→ Exercise aim
Return the lines beginning at the one that contains "This screenshot has width=700, height=498." and running to the end of the records, exactly and with nothing else. Omit pictures.

━━ Working data

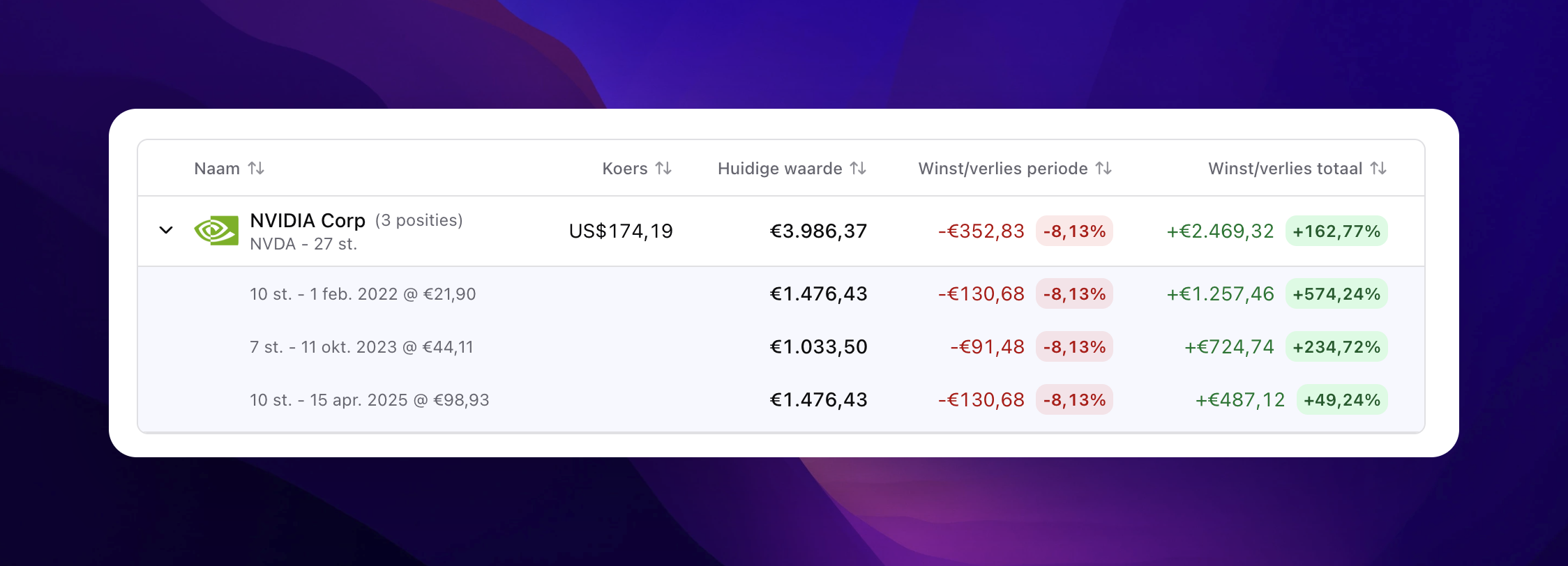Click the +162,77% green total badge

1336,231
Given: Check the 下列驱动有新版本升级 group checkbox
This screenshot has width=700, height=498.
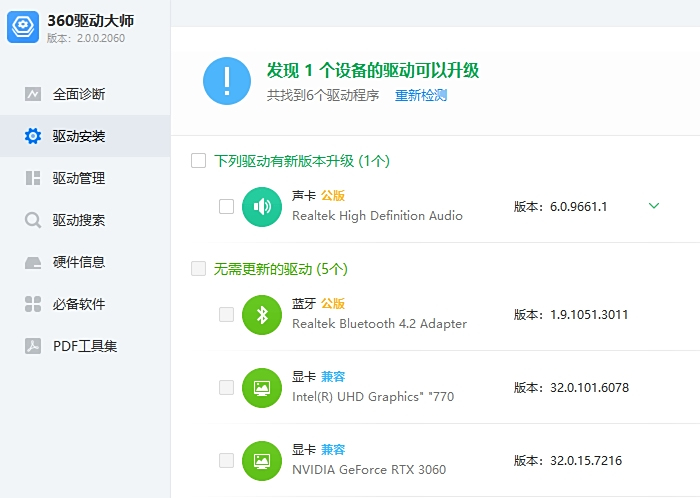Looking at the screenshot, I should [198, 161].
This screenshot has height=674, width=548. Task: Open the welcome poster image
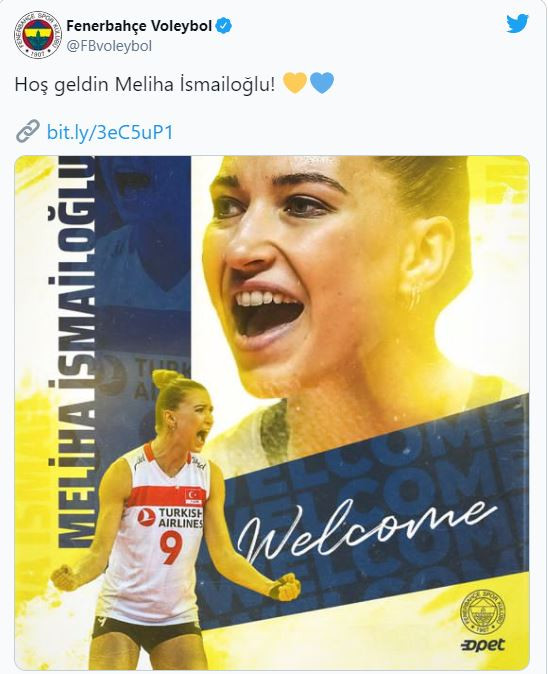point(272,412)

━━━━

→ Answer
This screenshot has width=700, height=498.
Looking at the screenshot, I should [198, 161].
This screenshot has height=674, width=548. Task: Open the welcome poster image
point(272,412)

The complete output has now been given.